The market for hardware support services is largely stagnant due to vendors trying to compete on price, which translates into poor service quality and a reluctance on the part of customers to renew contracts.
The sector is also being slowed by user demand for same day support, but an unwillingness to pay the extra costs associated with such a service. And the situation is being made worse by the limited availability of multivendor services parts, which makes it difficult for suppliers offering multivendor support to deliver on the promise.
As a result, the worldwide market is likely to grow to at an annual compound rate of only 5.6 per cent to $118.93 billion in 2003 from $90.77 in 1998, according to Eric Rocco, principal industry analyst and research director for Dataquest's hardware services at the market research firm's Servicetrends 99 conference in San Francisco this week.
"This is a huge market with lots of margin, and the pressure is less than most other professional services sectors, but revenues and growth are slower. In the face of this pressure, the market, which is currently very fragmented, is consolidating into major players with key core competencies such as onsite maintenance or logistics," he said.
"As a result, many vendors are competingon price and that translates into lower quality because there's no other way. People also want same day support, but they're not necessarily prepared to pay for it, while products are also getting more reliable so customers think they can go without and just get longer warranties," he added.

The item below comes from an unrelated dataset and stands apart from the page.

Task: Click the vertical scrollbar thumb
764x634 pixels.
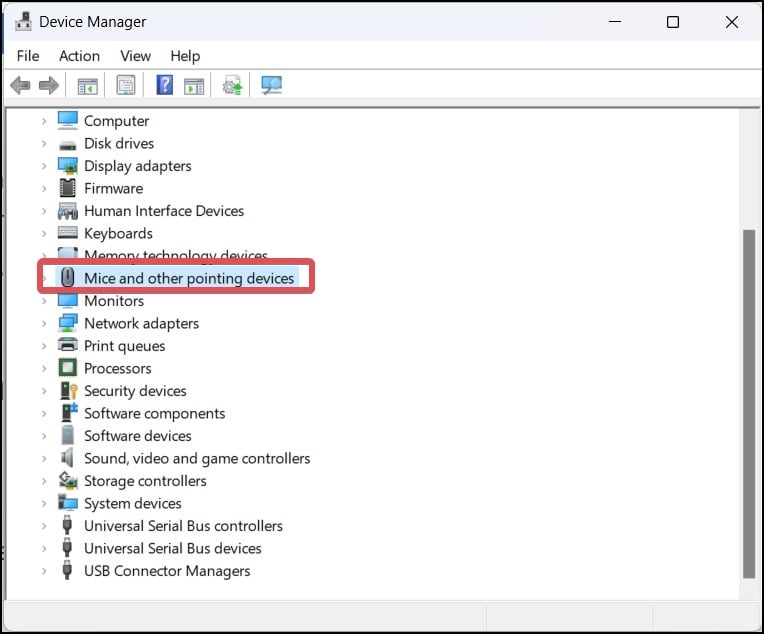Action: click(x=749, y=400)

On the upside, however, Windows NT and email systems are driving demand for mission critical hardware support services and the overall sector is likely to be boosted further by increasing demand for life cycle/managed services, where hardware typically makes up a large part of the deal.
This is reflected in an as yet unpublished Dataquest survey of 211 organisations that was undertaken in April, which indicated that 43 per cent of users expected to increase their spending on hardware services from external providers between 1999 and 2001 by an average of 22 per cent.
Some 60 per cent of these respondents said they would spend more on hardware services as a result purchasing new hardware, 10.4 per cent said they expected their IT budget to increase, while 7.8 per cent predicted they would be involved in more outsourcing.
Only seven per cent said they expected to cut their expenditure, while 50 per cent expected it to stay the same.